● WHAT THIS TASK INVOLVES: Within the records, find every line that includes the word "computer" and copy it.

● DATASET EXCERPTS:
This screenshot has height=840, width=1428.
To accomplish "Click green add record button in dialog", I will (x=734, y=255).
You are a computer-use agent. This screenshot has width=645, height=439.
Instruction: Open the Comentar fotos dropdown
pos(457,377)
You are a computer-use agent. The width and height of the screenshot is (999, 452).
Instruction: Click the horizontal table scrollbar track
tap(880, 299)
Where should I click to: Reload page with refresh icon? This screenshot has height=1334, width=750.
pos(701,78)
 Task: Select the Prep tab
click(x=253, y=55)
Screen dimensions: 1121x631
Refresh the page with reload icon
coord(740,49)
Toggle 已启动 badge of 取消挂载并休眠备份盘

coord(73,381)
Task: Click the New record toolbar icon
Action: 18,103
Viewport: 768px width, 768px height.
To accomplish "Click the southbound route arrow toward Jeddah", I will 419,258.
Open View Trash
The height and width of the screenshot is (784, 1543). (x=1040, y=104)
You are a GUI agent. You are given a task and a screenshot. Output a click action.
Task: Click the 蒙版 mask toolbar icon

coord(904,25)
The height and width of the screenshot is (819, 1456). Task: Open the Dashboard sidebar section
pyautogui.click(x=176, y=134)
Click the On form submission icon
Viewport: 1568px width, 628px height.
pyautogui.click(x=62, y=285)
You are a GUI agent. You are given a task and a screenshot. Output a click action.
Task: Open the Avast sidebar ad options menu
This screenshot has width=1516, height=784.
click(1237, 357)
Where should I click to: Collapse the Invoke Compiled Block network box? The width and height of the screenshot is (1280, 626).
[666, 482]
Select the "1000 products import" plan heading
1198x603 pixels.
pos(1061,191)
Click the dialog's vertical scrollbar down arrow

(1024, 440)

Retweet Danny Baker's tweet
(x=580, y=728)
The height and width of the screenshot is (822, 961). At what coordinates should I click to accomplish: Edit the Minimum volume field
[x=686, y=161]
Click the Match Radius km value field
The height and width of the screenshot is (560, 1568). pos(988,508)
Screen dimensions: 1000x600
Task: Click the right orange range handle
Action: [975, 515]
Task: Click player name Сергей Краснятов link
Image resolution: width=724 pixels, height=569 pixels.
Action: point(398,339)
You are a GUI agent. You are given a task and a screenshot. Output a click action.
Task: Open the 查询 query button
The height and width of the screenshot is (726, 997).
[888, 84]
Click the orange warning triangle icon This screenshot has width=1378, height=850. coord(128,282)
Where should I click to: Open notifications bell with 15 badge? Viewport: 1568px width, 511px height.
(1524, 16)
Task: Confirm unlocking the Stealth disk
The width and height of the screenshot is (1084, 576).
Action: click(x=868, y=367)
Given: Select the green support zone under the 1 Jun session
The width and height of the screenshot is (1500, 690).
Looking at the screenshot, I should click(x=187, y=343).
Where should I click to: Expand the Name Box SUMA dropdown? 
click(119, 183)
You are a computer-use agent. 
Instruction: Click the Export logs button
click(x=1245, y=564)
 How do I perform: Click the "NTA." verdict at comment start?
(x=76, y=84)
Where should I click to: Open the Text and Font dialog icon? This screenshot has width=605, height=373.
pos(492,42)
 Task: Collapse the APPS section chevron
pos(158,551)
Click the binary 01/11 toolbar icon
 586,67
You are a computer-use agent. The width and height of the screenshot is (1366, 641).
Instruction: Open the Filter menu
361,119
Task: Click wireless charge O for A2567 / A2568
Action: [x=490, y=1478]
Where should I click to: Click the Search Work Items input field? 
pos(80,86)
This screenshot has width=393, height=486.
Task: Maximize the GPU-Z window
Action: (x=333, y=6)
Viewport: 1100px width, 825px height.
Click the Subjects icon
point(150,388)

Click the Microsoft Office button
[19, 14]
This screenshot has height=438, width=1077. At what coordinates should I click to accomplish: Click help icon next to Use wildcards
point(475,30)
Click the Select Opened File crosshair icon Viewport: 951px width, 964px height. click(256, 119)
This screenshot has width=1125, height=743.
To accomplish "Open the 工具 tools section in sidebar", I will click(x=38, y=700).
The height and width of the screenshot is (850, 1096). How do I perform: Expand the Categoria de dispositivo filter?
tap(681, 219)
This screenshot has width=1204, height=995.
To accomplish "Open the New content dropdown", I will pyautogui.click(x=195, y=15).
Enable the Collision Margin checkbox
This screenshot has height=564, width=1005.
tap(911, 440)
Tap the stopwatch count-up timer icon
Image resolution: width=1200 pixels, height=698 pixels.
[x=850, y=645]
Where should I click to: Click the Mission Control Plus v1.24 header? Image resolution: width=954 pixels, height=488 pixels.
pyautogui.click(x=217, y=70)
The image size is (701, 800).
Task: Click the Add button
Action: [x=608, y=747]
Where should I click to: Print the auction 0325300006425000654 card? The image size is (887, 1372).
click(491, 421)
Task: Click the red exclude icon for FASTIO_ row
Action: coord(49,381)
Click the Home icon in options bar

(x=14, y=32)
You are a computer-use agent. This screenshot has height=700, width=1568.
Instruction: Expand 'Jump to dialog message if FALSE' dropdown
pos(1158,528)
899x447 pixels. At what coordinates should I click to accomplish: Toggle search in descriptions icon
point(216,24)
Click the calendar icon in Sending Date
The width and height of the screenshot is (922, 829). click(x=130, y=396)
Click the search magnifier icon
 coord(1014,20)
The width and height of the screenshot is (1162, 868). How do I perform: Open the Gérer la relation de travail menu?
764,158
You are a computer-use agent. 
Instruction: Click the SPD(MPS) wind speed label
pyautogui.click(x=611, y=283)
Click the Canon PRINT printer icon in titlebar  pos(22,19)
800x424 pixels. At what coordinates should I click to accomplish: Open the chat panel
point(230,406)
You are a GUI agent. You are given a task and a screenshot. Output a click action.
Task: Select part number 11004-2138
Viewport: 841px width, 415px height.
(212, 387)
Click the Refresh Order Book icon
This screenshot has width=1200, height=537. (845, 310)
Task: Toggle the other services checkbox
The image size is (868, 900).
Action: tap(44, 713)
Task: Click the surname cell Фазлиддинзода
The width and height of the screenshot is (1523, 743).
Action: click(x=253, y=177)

● SOLUTION:
You are a computer-use agent. This screenshot has width=645, height=439.
You are a computer-use agent. The width and height of the screenshot is (999, 452).
You are a computer-use agent. 
You are a computer-use agent. The width and height of the screenshot is (1366, 641).
You are a computer-use agent. This screenshot has height=700, width=1568.
You are a computer-use agent. 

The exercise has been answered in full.